Elezioni anticipate? Il bluff del Cavaliere

mercoledì, 4 agosto 2010

Questo articolo è uscito su “Vanity fair”.
Berlusconi perde i pezzi e sa benissimo di dover gestire una ritirata. Agli italiani tornerà a chiedere una cosa sola: datemi ancora più potere, se credete in me come unico leader fungibile sulla piazza. In ogni caso venderà cara la pelle, perché tragica gli appare l’idea stessa di separarsi dal potere che sfugge. Paventa scenari foschi, una questione di vita o di morte. Chiama i devoti a trepidare per lui, e ricorda ai cittadini disincantati che nessun altro leader al posto suo manifesterebbe altrettanta identificazione nelle loro debolezze.
Non sono affatto sicuro che Berlusconi aspiri alle elezioni anticipate come vanno minacciando i suoi spaventati portavoce. L’uomo è fantasioso ma non temerario. Conosce meglio di noi il caos in cui versa il Pdl, che oggi sarebbe in grado di fare propaganda solo contro se stesso. Confidare esclusivamente sulla sua energia personale? Le troppe battute d’arresto del recente passato gli ricordano che non basta più, a 74 anni.
Oltretutto non è facile giustificare all’elettorato di destra perché figure screditate come Nicola Cosentino, Claudio Scajola e Denis Verdini possano militare al vertice del Popolo della libertà, mentre il suo cofondatore Gianfranco Fini ne è indegno. Con molto humour Valentino Parlato sul “Manifesto” ha ricordato che il vecchio Partito comunista usava procedure molto più democratiche per liberarsi dei suoi dissidenti, rispetto alle due ore di processo allestito dal Cavaliere per buttare fuori i finiani.
Perché correre rischi, quando sei già seduto a Palazzo Chigi? A cambiare sarà la gestione del governo come contropotere scatenato in difesa, in esplicito antagonismo con la magistratura, il Quirinale, la presidenza della Camera. Berlusconi tenterà di realizzare tramite fatti compiuti la sua riforma materiale della Costituzione: tutto il potere al premier che ha vinto le elezioni. E impunità per i suoi seguaci.
Cercherà di farcela senza aprire una crisi di governo dagli esiti sdrucciolevoli. Anche se non credo abbia probabilità di riuscita il tentativo del Pd, tornato saldamente sotto la regia dalemiana, di separare la Lega dal Pdl. Come? Offrendole la garanzia del federalismo fiscale insieme alla possibilità di andare da sola al voto guadagnandoci, col sistema elettorale proporzionale. Trucchetti di corto respiro, già respinti al mittente.
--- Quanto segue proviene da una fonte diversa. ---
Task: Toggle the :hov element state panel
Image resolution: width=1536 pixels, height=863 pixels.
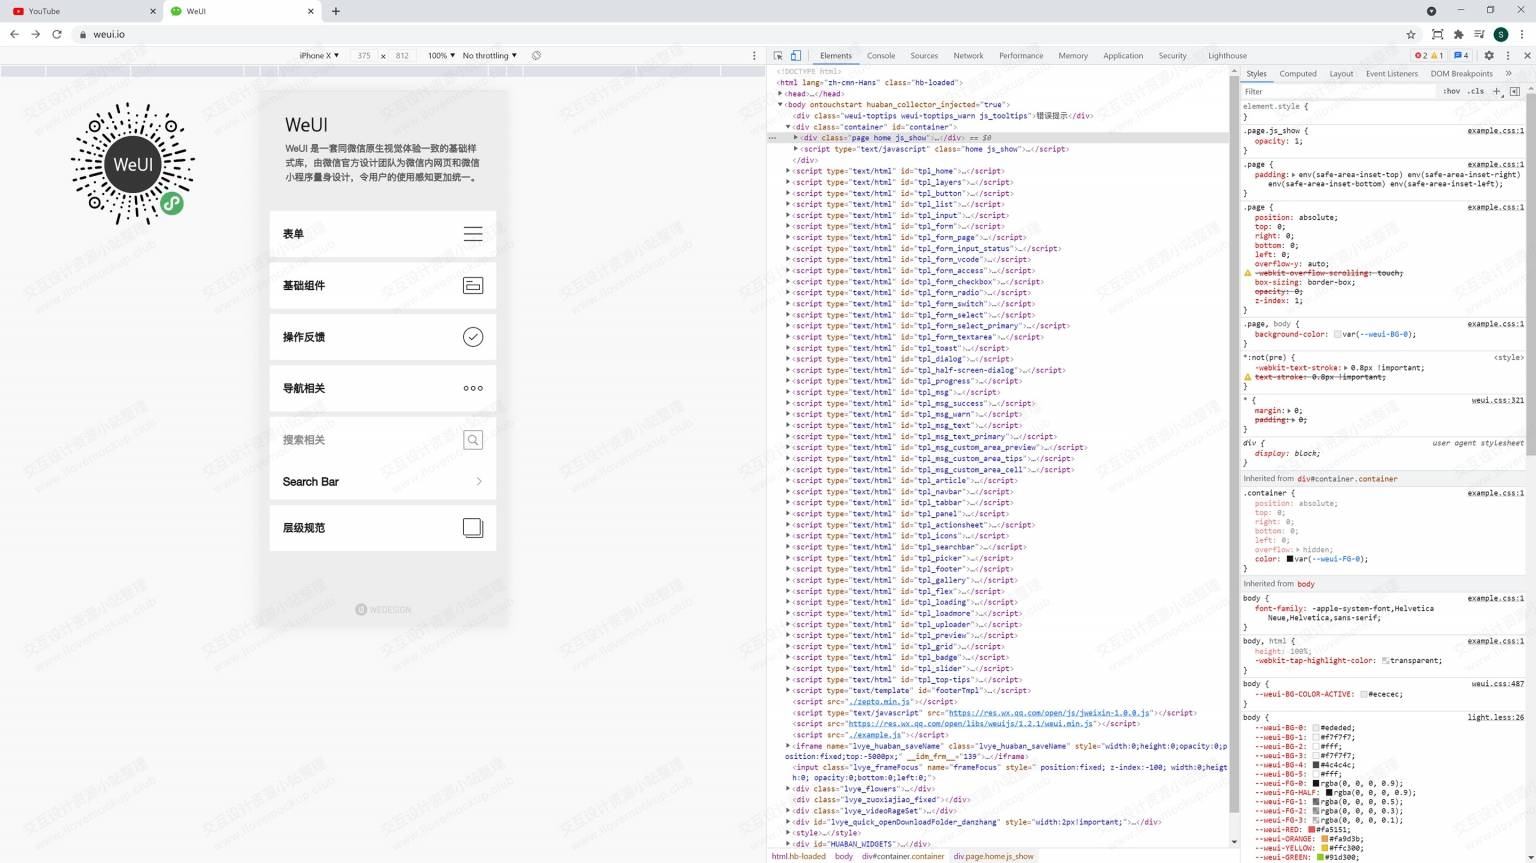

Piuttosto Bossi ha convenienza a spremere fino all’ultimo il limone Berlusconi, da cui confida di ereditare per intero l’elettorato conservatore del Nord.
Potrà essere la Lega a dare il calcio dell’asino a Berlusconi solo nel caso deflagrino nuovi scandali interni al Pdl di portata tale da renderle troppo nociva l’alleanza. Ma anche in tal caso non le converrà aderire a governi di unità nazionale, con o senza Tremonti alla guida.
Quel che davvero finisce, con il Berlusconi furioso incapace di sopportare il dissenso di Fini, è l’illusione che dal suo vitalismo spregiudicato potesse scaturire come un partito di destra liberale e democratico. Il Pdl si è rivelato esperimento più breve del Partito democratico. Le esigenze difensive di Berlusconi lo sospingeranno a recitare sempre meno volentieri la pantomima del leader di partito. Lui preferisce i videomessaggi registrati e calati dall’alto simili ai discorsi di un Gheddafi, di un Mubarak o di un qualunque altro presidente-dittatore anziano e solitario, ibernato nel palazzo fra mille dicerie piccanti sui suoi costumi.
Farà di tutto, ma proprio di tutto, per non cedere il potere. Lo si intuisce già dagli attacchi personali a Fini e a ciascuno dei dissidenti che lo hanno seguito. Ma i suoi nemici ormai annusano l’odore del sangue.